I don't think they will ever become the export powerhouse like the US, but we will see them move up the chain.

A lot of the low-level R&D in products already comes from China.

Also - the Chinese will put up with authoritarian culture because 1) they look at it entirely differently 2) they've never known anything else and especially 3) the surveillance of the CCP is orwellian. They will never let any idea challenge their status. The Chinese population at large will never have the opportunity to explore any alternative but what is told to them. Within that bubble, most are 'fine with it'.

Frankly, so long as China tried to have some kind of independendent judiciary and weren't putting people in prison for their ethnicity ... or kind of following the Singapore model I think the 'Rest of the World' would have no problems. And of course, if they weren't grabbing chunks of international waters as their own.

1 comments

> China is beyond playing 'catch up'. They might not be making the world's best software or jet engines, but they are making their own innovations in a wide variety of areas.

Can you point to some specific examples of significant technological innovations created in China in recent years? Or technology areas in which China is the world leader?

There are still a lot of areas in which China is playing "catch-up" – semiconductor manufacturing (Taiwan doesn't count), aviation (China wants to challenge the Airbus-Boeing duopoly with Comac, but Comac is still a fair way behind both), just to give a couple of examples. What is an example of an area in which China has the technological lead?
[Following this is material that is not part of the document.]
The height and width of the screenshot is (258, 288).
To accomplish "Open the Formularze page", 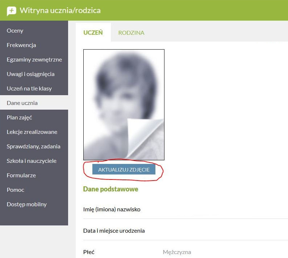I will [x=34, y=175].
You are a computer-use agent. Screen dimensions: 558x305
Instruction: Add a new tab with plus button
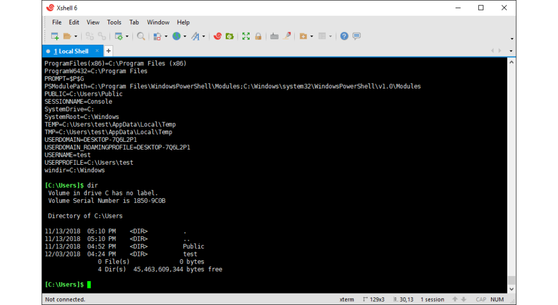(x=108, y=51)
5G, consumer finance and marketplaces, AI for many applications including traffic automation, high speed rail etc..

In some areas, they may not be so far ahead in key tech, but they are further ahead in operationalising it.

California can't build a single fast train, while China is laying down more rail than anyone in history in a very short period of time.
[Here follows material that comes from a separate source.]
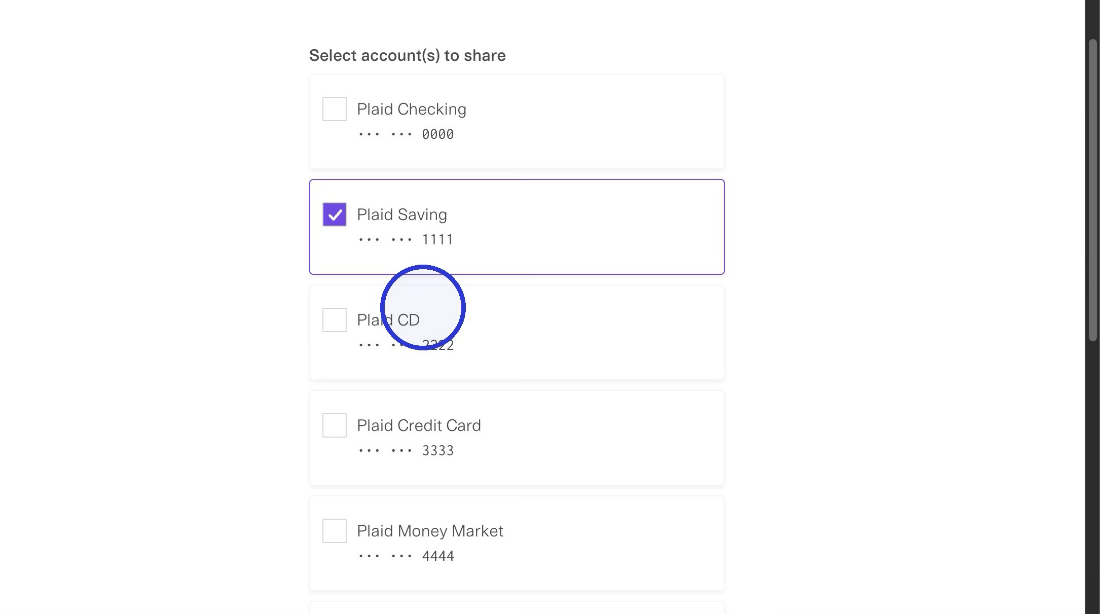
Task: Click the 'Select account(s) to share' heading
Action: [408, 55]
Soon they will start building commercial aircraft and wipe out Boeing and Airbus in everything but domestic markets.

The only two areas I think they will have difficult is with chips, and jet engines.

For most other things, the 'product' and 'operation' is just as much or more important than the 'key research'.

It doesn't matter if the US researchers 'published the paper' if China can take it to market to the 'rest of the world' 10x more quickly.

> California can't build a single fast train, while China is laying down more rail than anyone in history in a very short period of time.

The US has had high-speed rail since the 1960s (Metroliner service, now the Acela Express), in the same decade that the technology was introduced in Japan and France. The failure of the technology to see further adoption in the US is due to politics, economics, competition from alternative transport modes, etc, not due to any purely technological issues. China's lead in implementation of high-speed rail is due to a political decision to invest in deploying it, not because China has any significant lead in the underlying technology.

> Soon they will start building commercial aircraft and wipe out Boeing and Airbus in everything but domestic markets.

Comac hasn't wiped Airbus and Boeing out yet. That is surely their aim but time will tell whether they actually manage to achieve it. Their main customer base is Chinese airlines, who will follow the CCP’s instructions in buying local. Comac will likely have some success in Africa and parts of Asia, but is unlikely to challenge Airbus and Boeing's lock on major first-world air carriers. The US is unlikely to allow US airlines to buy from Comac, and will encourage allied governments to apply the same policy.